O Estado entrou com uma ação contra o uso do medicamento alegando a hipótese de risco. Isso realmente existe?
Marino- A diretora do Centro de Vigilância Sanitária do Estado, Maria Cristina Megid, é desinformada. É algo inaceitável tendo em vista o cargo que ela ocupa. Como ela pode dizer que 50 frascos de 50 ml do complexo representa produção em escala industrial? Não aceito que fale sobre o que não sabe. O complexo não pode causar efeito colateral.
Alopatas afirmam não existir saída para a epidemia se a população não acabar com os criadouros. E na homeopatia? Tem como acabar com a dengue?
Marino – Claro que existe saída. Enquanto a engenharia genética pode desenvolver uma técnica para controlar o vetor, a homeopatia pode elevar o nível de resposta do hospedeiro, que sairá de vítima e agirá contra o vírus. Abaixamos a taxa de transmissão de sete para dois dias. Assim o mosquito tem menos tempo de se contaminar e reduziremos os focos de dengue, que em dois ou três anos estarão isolados.
Cidade atinge epidemia esta semana
À beira de uma epidemia, postos de saúde de Rio Preto estão prestes a suspender exames de confirmação de dengue. Na sexta-feira, a Secretária de Saúde confirmou 950 casos na cidade.
A epidemia será consumada se o número ultrapassar os 1,1 mil registros. Na semana passada 83 novos casos positivos da doença foram registrados em Rio Preto.
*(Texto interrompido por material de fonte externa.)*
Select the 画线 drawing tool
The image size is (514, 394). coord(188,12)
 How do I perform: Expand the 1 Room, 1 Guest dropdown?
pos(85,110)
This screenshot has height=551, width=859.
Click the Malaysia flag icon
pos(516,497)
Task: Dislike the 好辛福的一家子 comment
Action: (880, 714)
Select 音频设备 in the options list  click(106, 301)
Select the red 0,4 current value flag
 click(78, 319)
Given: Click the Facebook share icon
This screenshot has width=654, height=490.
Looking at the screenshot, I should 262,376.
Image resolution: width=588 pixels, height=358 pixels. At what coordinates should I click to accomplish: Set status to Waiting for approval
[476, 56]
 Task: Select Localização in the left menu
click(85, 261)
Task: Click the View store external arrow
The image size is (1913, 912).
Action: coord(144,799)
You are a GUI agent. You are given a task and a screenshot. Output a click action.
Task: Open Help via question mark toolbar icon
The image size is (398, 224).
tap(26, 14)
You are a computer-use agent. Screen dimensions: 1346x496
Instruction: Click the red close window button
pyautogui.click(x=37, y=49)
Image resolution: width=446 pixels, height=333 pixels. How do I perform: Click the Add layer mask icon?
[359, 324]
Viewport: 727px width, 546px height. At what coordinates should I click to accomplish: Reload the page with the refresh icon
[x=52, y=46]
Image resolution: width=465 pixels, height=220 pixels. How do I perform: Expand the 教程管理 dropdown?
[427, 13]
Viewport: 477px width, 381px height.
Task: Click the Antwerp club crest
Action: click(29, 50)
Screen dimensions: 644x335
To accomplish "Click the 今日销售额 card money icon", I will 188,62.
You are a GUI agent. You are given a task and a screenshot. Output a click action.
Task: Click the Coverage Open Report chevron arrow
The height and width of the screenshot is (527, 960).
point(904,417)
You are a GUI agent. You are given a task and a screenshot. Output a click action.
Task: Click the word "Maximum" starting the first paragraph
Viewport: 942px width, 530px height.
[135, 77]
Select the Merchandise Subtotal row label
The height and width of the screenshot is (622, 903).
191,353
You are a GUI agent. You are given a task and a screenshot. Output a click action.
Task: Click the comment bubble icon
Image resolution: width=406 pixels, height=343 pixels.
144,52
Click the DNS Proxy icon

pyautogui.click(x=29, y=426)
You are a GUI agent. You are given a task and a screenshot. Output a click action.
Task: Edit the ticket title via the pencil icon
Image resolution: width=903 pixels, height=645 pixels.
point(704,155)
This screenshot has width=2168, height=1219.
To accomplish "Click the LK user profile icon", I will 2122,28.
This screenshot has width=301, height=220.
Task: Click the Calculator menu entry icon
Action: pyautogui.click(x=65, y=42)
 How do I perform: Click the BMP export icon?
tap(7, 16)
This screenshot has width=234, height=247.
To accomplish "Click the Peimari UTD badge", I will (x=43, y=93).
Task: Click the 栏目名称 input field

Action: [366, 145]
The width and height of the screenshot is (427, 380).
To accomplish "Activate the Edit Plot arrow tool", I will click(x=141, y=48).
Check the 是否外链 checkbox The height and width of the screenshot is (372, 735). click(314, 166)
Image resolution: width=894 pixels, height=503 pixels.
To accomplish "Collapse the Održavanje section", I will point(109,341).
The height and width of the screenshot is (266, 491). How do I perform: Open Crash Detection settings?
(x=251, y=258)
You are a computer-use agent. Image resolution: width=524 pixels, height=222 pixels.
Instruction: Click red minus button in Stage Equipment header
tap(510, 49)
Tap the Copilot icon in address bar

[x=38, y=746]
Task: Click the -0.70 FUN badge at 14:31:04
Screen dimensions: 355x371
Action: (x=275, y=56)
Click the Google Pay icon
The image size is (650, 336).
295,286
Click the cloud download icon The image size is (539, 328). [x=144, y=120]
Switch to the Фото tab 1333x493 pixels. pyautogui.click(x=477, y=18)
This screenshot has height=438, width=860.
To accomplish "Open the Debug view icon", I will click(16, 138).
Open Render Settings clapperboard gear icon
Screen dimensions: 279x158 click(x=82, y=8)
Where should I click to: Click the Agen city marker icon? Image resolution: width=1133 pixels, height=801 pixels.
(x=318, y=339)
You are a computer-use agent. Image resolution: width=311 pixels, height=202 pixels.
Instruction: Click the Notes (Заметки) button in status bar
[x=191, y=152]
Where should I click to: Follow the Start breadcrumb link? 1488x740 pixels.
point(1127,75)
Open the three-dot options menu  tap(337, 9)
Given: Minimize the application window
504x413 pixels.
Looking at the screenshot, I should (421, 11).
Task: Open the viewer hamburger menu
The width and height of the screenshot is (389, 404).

A média é de 11 registros por dia.
No mês passado o Centro de Vigilância Epidemiológica do Estado suspendeu a realização de exames de sorologia em Mirassol, após a epidemia ser confirmada.
Enquanto fica atenta com os números, a secretária municipal aguarda decisão judicial sobre a tentativa do Estado de suspender o uso da homeopatia para o tratamento da dengue.
A Vigilância Sanitária Estadual recolheu o medicamento dos postos de saúde na semana passada. A justificativa é a hipótese de risco iminente à saúde pública, por não conhecer os efeitos do remédio homeopático e por não concordar com a forma de produção.
O município, que tem gestão plena, resistiu. A Vigilância Sanitária do Estado esteve na cidade, suspendeu as ações. O Estado também fez representação ao Ministério Público, indeferida.